TASK TO COMPLETE: Copy each line below holding "logo".
══ STORED DATA
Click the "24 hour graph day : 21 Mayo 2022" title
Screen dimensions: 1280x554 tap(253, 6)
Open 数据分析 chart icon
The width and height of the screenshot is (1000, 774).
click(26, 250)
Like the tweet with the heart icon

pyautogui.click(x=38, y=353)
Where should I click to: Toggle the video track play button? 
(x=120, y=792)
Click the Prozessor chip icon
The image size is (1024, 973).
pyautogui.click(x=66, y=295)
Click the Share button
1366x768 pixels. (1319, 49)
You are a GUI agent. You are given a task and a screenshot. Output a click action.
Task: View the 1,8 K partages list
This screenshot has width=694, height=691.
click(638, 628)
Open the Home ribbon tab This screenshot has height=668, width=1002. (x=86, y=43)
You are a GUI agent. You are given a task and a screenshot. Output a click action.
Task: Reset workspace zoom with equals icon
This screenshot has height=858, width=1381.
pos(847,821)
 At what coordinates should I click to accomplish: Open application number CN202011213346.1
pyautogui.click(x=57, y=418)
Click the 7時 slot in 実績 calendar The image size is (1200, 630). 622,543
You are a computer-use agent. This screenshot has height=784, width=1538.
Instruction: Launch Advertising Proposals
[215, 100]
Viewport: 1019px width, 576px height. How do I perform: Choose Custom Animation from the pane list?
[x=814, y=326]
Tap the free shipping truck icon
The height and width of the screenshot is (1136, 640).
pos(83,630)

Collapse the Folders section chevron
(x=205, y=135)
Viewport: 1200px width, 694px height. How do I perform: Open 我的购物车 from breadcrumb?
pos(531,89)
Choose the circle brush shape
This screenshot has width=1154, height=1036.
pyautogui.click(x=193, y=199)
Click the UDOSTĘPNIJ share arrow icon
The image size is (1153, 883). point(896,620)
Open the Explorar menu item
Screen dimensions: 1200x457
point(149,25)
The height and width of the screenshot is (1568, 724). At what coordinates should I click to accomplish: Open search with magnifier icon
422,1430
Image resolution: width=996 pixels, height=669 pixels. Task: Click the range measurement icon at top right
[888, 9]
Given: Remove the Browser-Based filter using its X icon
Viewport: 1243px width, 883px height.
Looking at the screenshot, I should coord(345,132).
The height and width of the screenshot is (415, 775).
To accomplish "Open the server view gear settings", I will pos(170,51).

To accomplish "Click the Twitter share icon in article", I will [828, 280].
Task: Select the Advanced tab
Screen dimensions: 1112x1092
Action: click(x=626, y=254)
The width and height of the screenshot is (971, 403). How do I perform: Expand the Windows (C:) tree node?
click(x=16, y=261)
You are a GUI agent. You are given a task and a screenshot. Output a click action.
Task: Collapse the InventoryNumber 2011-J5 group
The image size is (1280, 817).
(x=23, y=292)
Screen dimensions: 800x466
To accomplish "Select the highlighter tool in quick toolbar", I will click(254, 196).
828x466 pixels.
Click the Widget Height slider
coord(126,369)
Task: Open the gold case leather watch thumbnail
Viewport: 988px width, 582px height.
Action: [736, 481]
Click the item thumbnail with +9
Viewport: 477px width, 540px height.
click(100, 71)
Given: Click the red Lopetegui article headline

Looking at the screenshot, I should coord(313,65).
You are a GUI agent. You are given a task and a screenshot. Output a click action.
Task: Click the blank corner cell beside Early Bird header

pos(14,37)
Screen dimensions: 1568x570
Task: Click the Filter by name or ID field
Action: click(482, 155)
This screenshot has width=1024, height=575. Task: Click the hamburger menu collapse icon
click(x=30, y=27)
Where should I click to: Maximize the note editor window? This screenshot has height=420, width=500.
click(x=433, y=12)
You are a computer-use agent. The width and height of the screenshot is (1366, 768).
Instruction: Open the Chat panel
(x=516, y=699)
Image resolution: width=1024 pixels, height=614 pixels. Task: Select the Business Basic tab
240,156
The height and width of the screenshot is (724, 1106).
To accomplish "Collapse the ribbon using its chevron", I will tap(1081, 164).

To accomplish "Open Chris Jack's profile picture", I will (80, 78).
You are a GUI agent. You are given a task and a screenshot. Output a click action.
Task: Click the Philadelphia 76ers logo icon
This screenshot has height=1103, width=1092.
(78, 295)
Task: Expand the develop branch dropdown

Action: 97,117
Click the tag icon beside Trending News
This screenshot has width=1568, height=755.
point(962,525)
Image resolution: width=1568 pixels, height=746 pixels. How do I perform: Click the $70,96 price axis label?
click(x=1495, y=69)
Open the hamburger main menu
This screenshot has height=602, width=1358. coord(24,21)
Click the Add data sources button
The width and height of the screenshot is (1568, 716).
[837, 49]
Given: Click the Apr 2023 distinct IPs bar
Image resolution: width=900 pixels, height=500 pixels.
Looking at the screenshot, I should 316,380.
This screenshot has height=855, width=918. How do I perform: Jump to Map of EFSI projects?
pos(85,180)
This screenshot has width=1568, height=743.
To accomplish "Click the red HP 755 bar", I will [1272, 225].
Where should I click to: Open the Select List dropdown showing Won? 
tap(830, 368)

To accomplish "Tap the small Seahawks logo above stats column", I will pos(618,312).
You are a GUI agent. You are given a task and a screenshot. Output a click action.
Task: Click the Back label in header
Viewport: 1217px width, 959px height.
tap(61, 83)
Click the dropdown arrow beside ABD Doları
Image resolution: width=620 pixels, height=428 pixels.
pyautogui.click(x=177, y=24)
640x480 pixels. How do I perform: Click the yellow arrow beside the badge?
════
RESULT:
Task: Click the Philadelphia 76ers logo icon
To accomplish "Tap the small Seahawks logo above stats column", I will pos(618,312).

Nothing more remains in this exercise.